Everyone blames the current economic crisis on two primary factors: First, they say, deregulation allowed greedy lenders to take unfair advantage of innocent consumers. Second, they say, greedy consumers were taking unfair advantage of innocent lenders who then found themselves with worthless portfolios when those unscrupulous homeowners decided not to pay back all the money they'd stolen.
Things are a little more complicated than that, though. A
lot more complicated than that, actually. The system that the United States has set up for borrowing and lending money to buy homes, and then for servicing and regulating those loans, and then for enforcing the terms of the loans, is amazingly complex.
Amazingly.How
amazingly complex is it? I'll tell you: it's so amazingly complex that lenders have now set up systems to
decomplicate things when they have to go to court to enforce their notes; and, it's so amazingly complex that lenders can do things that are blatantly illegal and then argue that they didn't do anything wrong at all and mislead courts about what they're doing and almost get away with it. And, it's so amazingly complex that homeowners, lawyers, and federal judges have to use every resource at their disposal
simply to figure out what the lender is doing.Any consideration of the current economic crisis, any consideration of how to address foreclosures, any consideration of who is "wrong" and who is "right" in any aspect of the current mess needs to begin with considering
The Strange, Alarming, Sad, and Ultimately Wonderful Case of Dorothy Chase Stewart. And, if you own a home or want to someday,
you need to read this. Because it could happen to you.
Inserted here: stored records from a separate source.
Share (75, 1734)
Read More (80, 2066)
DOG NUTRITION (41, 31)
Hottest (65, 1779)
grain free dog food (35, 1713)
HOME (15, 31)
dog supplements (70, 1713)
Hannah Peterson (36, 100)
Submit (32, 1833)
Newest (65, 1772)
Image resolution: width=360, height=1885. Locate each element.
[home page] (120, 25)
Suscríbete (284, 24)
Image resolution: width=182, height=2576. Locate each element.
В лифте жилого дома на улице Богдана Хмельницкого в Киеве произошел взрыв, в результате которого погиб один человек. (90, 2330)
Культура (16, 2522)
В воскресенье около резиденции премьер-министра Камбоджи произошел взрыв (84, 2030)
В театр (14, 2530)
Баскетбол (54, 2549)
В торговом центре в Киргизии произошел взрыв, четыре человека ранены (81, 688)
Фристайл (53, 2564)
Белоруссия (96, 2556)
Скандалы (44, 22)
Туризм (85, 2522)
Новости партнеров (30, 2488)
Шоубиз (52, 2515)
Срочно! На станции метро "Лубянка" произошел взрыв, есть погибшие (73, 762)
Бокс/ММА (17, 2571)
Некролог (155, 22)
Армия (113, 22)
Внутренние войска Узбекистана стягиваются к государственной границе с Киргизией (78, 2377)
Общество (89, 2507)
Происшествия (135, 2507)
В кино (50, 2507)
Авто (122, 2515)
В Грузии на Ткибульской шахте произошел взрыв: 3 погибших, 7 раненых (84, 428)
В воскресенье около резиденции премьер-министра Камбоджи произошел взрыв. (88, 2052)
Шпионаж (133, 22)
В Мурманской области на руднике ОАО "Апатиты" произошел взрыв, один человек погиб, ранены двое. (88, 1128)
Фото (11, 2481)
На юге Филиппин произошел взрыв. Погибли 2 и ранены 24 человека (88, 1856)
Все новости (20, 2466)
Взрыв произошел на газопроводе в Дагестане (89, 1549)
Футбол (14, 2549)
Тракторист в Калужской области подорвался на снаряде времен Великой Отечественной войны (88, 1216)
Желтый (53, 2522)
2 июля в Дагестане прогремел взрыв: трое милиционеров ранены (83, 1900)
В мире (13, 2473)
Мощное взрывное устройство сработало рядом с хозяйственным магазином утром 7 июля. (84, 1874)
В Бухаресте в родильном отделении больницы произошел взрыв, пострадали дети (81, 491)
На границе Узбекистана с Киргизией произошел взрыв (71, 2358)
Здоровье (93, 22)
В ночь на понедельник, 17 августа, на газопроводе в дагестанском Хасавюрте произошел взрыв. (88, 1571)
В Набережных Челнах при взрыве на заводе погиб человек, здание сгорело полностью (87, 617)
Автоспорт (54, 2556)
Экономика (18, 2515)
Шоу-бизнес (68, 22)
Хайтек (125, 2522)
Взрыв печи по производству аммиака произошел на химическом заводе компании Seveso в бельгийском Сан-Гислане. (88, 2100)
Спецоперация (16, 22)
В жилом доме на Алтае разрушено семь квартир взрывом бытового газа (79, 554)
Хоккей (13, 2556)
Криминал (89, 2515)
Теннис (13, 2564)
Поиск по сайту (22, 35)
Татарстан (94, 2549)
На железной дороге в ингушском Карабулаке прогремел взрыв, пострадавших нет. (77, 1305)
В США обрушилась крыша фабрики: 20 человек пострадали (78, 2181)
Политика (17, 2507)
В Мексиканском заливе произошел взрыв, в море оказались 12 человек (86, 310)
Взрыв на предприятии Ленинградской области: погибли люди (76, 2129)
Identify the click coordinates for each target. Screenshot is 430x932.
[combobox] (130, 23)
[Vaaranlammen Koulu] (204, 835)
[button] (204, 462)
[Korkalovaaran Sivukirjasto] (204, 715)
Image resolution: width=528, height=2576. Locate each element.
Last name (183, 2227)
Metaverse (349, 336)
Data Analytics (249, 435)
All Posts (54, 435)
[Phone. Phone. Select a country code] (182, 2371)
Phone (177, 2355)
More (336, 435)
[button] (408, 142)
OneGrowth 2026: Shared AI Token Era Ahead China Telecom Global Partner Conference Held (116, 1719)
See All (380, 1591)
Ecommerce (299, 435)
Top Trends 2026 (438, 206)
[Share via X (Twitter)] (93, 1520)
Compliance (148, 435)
Let's begin at the beginning.

In 1999, Dorothy Chase Stewart got a loan from a company called "Norwest Mortgage." The loan was secured by a mortgage against her house. Ms. Stewart ran into financial troubles -- of an unclear nature -- and filed bankruptcy. She actually filed bankruptcy
three times. Her husband filed in 2002, and she filed in 2004, both without the help of a lawyer. In each of those situations, her case was dismissed because the payments required to be made by a debtor were not made.
(Chapter 13 Bankruptcies typically require that a debtor make payments to a "bankruptcy trustee." The trustee then uses those payments to pay off some or all creditors for a period of time. So it's not true that filing bankruptcy means walking away from your debts.)
Dorothy filed for bankruptcy protection again on June 12, 2007. By that time, her mortgage was held by "Lehmann Brothers" and was being "serviced" by Wells Fargo.
That means that Dorothy owed the payments to Lehmann Brothers, but that Wells Fargo would be the company that would send notices, collect the payments, apply them to the loan, and keep an account of the administration of the loan.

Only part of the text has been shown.